I just finished watching season three of AppleTV’s “The Morning Show”. It’s about the behind-the-scenes trials and tribulations of a fictional commercial broadcast television network and media company called UBA. In season three, a billionaire tech entrepreneur conspires to takeover UBA and sell it off for parts by liquidating all its assets including its content library and licenses. The company and its employees would cease to exist.
It reminded me of another hostile takeover bid from the movie “Wall Street”. A financier and ruthless corporate raider tries to takeover Bluestar Airlines with the intention of dissolving the company and selling off its assets in order to access cash in the company’s pension plan. This would’ve left the entire Bluestar staff unemployed and penniless.
In both cases, the takeover culprits were only in it for the money. They couldn’t care less about the people or the legacy of the companies they were about to dismantle.
If you were to ask the employees, all they could think about was what the company meant to them personally. The collective relationships, experiences and accomplishments they built over the years. Their very existence was tied to the company’s existence. And that is why there was such a visceral reaction from the employees in both companies. In the words of former UBA executive producer Chip Black, “You’re killing an 80 year old company… and you do not f***ing care!”
Behind every company is its culture, what it values and the way things get done. An organization’s culture is often established by its leaders. Because of that, it doesn’t need a hostile takeover to change the existing culture. All it needs is a changing of the guard – its leadership.
A culture that took many years to develop may only take a moment to evaporate.
A real-world example of this is the energy sector company AES. Under the leadership of co-founder and CEO Dennis Bakke, AES grew its revenue to $8+ billion with 40,000 world-wide employees running power plants in over 30 countries.

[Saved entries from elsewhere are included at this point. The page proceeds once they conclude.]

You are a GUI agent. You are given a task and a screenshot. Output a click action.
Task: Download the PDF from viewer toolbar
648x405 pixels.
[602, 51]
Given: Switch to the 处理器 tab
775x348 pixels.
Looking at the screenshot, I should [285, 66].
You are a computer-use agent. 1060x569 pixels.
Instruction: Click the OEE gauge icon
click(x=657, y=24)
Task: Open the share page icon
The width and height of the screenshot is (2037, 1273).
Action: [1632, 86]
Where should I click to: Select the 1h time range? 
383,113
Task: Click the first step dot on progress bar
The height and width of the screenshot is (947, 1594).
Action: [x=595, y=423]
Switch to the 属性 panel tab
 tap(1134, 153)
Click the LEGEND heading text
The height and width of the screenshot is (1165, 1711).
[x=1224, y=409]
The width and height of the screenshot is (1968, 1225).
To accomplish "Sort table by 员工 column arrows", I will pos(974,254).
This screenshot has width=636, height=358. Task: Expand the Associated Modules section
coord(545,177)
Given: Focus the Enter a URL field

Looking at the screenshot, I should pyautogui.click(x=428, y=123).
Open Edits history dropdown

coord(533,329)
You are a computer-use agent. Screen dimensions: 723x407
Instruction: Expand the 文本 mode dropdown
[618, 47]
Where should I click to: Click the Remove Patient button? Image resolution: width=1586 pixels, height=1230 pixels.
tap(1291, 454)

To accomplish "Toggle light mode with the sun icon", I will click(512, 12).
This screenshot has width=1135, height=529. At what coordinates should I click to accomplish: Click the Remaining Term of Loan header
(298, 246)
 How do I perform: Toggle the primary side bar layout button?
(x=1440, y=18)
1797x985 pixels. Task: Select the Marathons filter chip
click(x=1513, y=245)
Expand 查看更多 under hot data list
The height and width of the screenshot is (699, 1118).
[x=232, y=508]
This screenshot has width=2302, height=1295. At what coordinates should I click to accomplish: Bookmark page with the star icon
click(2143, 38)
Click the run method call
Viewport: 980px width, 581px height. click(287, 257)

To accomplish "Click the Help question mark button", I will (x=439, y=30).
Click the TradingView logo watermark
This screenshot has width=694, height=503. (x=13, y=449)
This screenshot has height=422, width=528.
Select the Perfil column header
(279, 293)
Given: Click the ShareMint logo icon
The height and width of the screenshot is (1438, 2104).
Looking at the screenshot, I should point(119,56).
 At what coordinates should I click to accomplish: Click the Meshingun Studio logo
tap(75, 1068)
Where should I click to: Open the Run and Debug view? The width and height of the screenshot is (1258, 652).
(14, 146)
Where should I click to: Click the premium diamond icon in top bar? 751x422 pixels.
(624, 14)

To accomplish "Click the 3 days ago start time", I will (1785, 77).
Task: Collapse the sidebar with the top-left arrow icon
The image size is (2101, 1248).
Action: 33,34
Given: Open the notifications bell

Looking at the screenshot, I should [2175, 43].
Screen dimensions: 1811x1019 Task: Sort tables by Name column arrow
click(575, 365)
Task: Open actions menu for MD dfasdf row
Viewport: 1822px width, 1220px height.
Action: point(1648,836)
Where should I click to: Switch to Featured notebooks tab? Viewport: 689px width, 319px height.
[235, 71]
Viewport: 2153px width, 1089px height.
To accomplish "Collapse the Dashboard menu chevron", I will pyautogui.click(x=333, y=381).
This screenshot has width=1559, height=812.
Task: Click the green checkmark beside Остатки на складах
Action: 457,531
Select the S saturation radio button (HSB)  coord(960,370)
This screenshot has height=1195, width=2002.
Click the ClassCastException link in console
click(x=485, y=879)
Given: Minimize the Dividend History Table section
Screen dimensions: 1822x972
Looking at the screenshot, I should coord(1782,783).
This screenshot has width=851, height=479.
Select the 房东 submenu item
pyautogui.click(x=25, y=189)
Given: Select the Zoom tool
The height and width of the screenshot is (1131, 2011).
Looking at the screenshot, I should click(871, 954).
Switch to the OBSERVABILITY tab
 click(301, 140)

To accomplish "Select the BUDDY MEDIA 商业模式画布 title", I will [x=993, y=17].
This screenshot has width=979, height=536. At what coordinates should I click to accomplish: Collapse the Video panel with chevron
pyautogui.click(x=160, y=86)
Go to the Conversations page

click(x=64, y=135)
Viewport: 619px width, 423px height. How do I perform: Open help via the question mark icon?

He ran the company guided by a non-negotiable set of shared values across the company that set the tone for its culture.
- Act with Integrity
- Be Fair
- Have Fun
- Be Socially Responsible
He pioneered a number of innovative albeit controversial self-management practices and ways of working that included the “Advice Process” which empowered decision-making to an extreme.
In 2002, amidst slumping company performance, the investors’ and board’s actions forced Bakke to resign. After 20 years of self-management led by Bakke and its employees, AES reverted to traditional centralized command and control practices, much to the chagrin of its employees.
In my career as an agile coach, I’m still trying to come to terms with the ephemeral nature of my contributions to the organizations I serve.
The fragile nature of agile ways of thinking and working.
Taking much time and effort to build trust and relationships. To build the willingness and courage to resist the comfort of the past and try something different and hard.
And then, when there’s a changing of the guard or when I leave, wondering how long it will take before the organization reverts back to old habits and traditional ways of working.
Nothing lasts forever, and only remnants and fragments may remain.
And yet, remnants and fragments may just be good enough.
And good enough today trumps everlasting perfection tomorrow.